I tried running pg_ctl start/init, here's the results: $ pg_ctl start pg_ctl: directory "/var/lib/postgresql/data" is not a database cluster directory (this is after overriding VERIFICATION_VOLUME_MOUNT_PATH to be this location instead of /var/lib/pgsql/data) $ pg_ctl init initdb: could not look up effective user ID 1007290000: user does not exist (my postgres container runs as user postgres, but the backup container Dockerfile uses user 26, maybe that's the issue?)

Also, I've had a hard time telling from the documentation how to supply the credentials. I'm using Openshift CronJob approach. For the cronjob container, I'm supplying env variables DATABASE_USER and DATABASE_PASSWORD as well as POSTGRESQL_USER and POSTGRESQL_PASSWORD (all values pulled from secret). I'm pretty sure I just need DATABASE_USER & DATABASE_PASSWORD though.

(FYI, I've updated my database to use patroni (with postgres 13 and PostGIS). This hasn't seemed to impact the backup procedure at all - still works fine, so at least that's positive.)

MScallion commented 3 years ago

@MScallion, have you been able to resolve the issues you were having?

No. I would need to update the backup.postgres.plugin file in the BCDevOps/backup-container repo to use pg_dumpall, which I have verified locally, in place of pg_dump -Fc,. I am also not able to pull from my fork of that repo due to security settings. In the short-term I was able to backup and successfully restore the database manually by 1) executing my deployment script to create the database, users and roles then 2) restoring the SQL from the backup.

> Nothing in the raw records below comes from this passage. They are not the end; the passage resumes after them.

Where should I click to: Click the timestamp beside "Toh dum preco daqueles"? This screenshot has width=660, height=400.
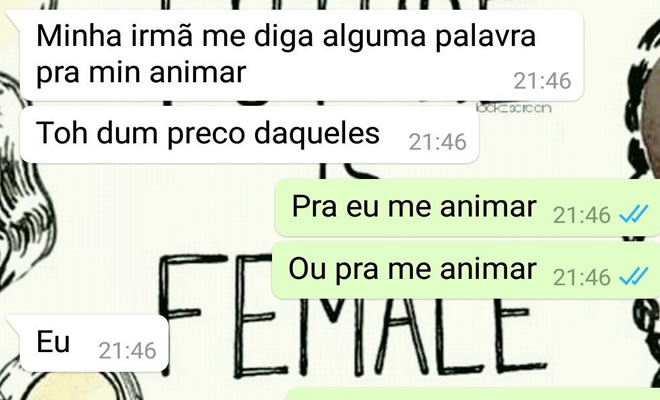437,142
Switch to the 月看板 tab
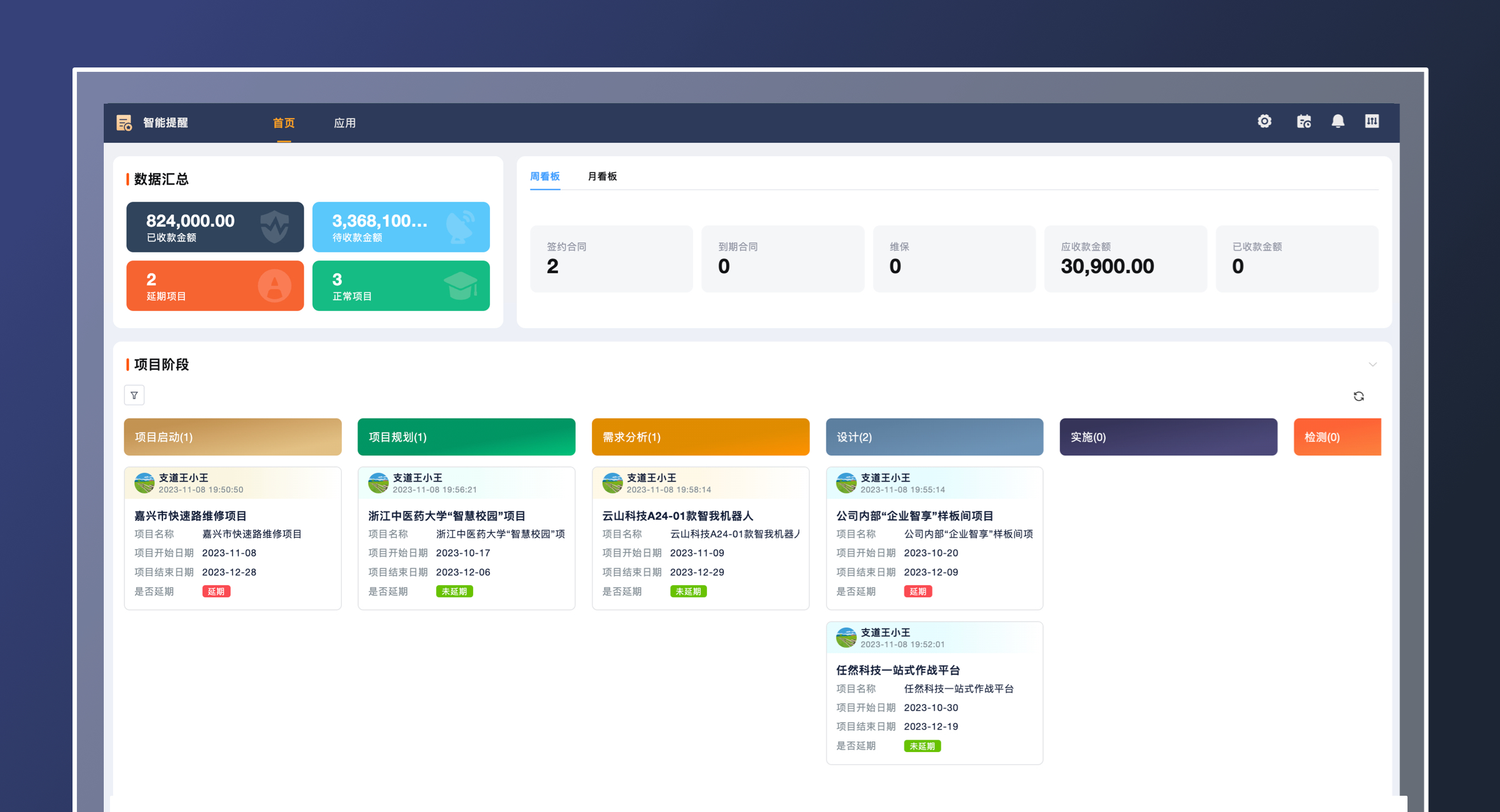The height and width of the screenshot is (812, 1500). 602,176
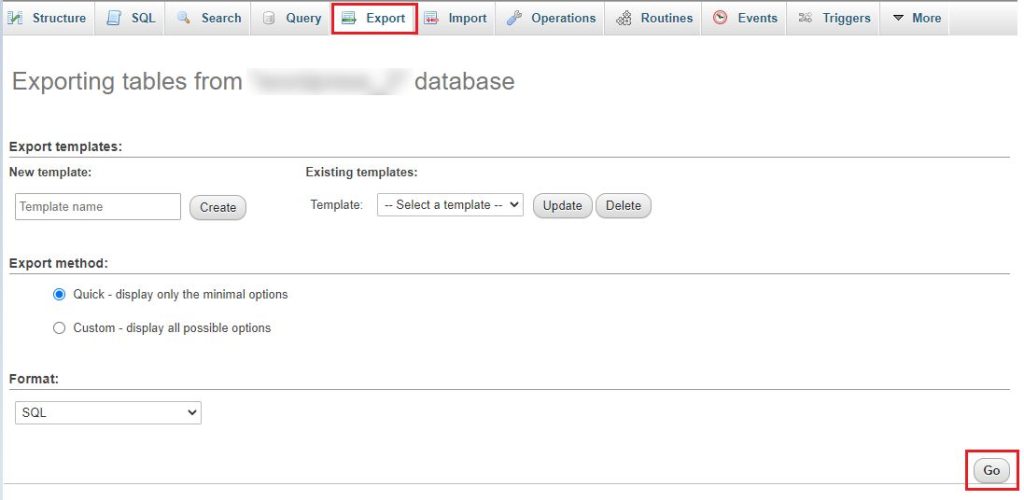Switch to the Export tab
This screenshot has height=500, width=1024.
(374, 18)
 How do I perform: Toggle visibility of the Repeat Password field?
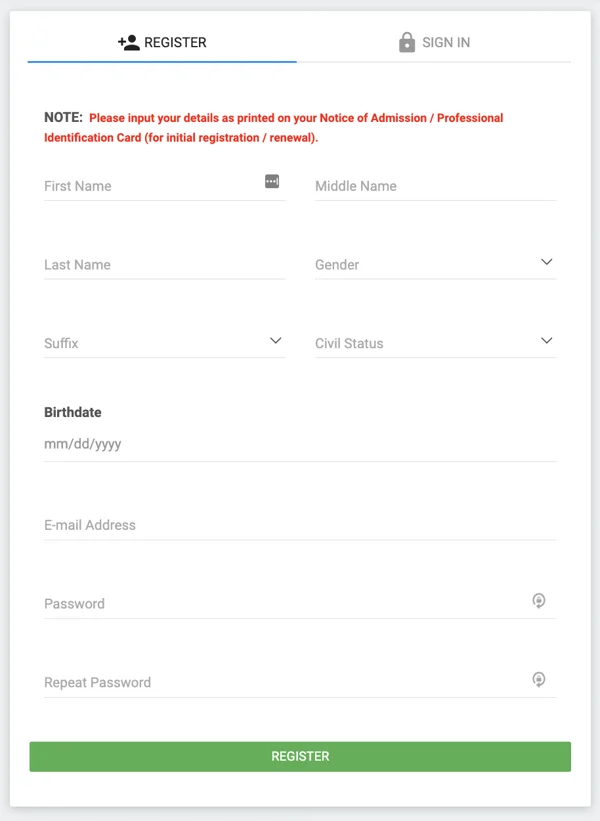(539, 680)
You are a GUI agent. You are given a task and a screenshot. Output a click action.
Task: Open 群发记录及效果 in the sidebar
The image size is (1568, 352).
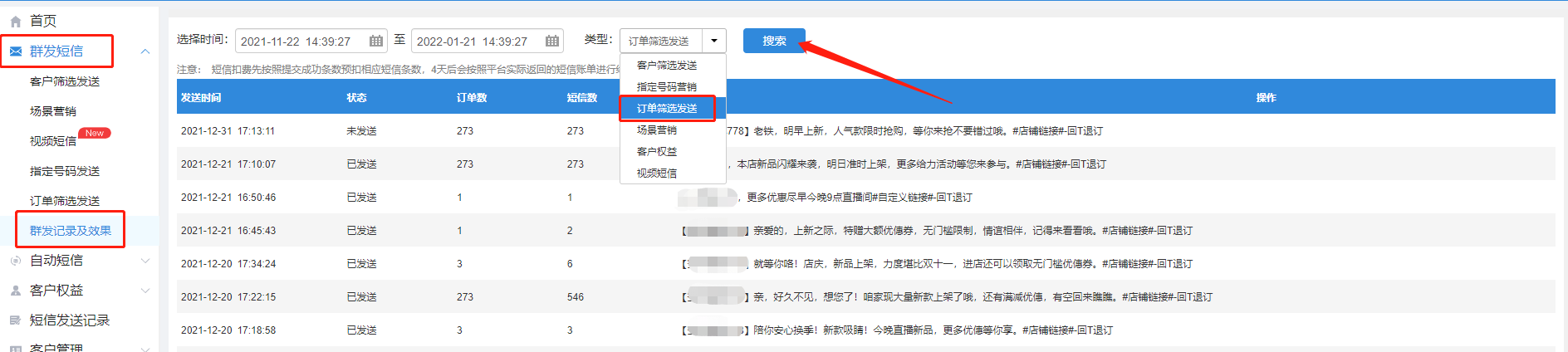[x=71, y=231]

Fortunately I had separated the create database from the create DB objects in my deployment scripts.

I am not able to successfully validate the backup files using the automation provided in the backup-container scripts, due to the grants to the roles, which I have added to the source templates and which are not included in the pg_dump function.

basilv commented 1 year ago

Thanks @joeleonjr , I checked all my prior comments but see no API keys. (I didn't check old edits of comments, no idea how to do that.)

basilv commented 1 year ago

Thanks! @MScallion is on a separate team, so they'll need to respond.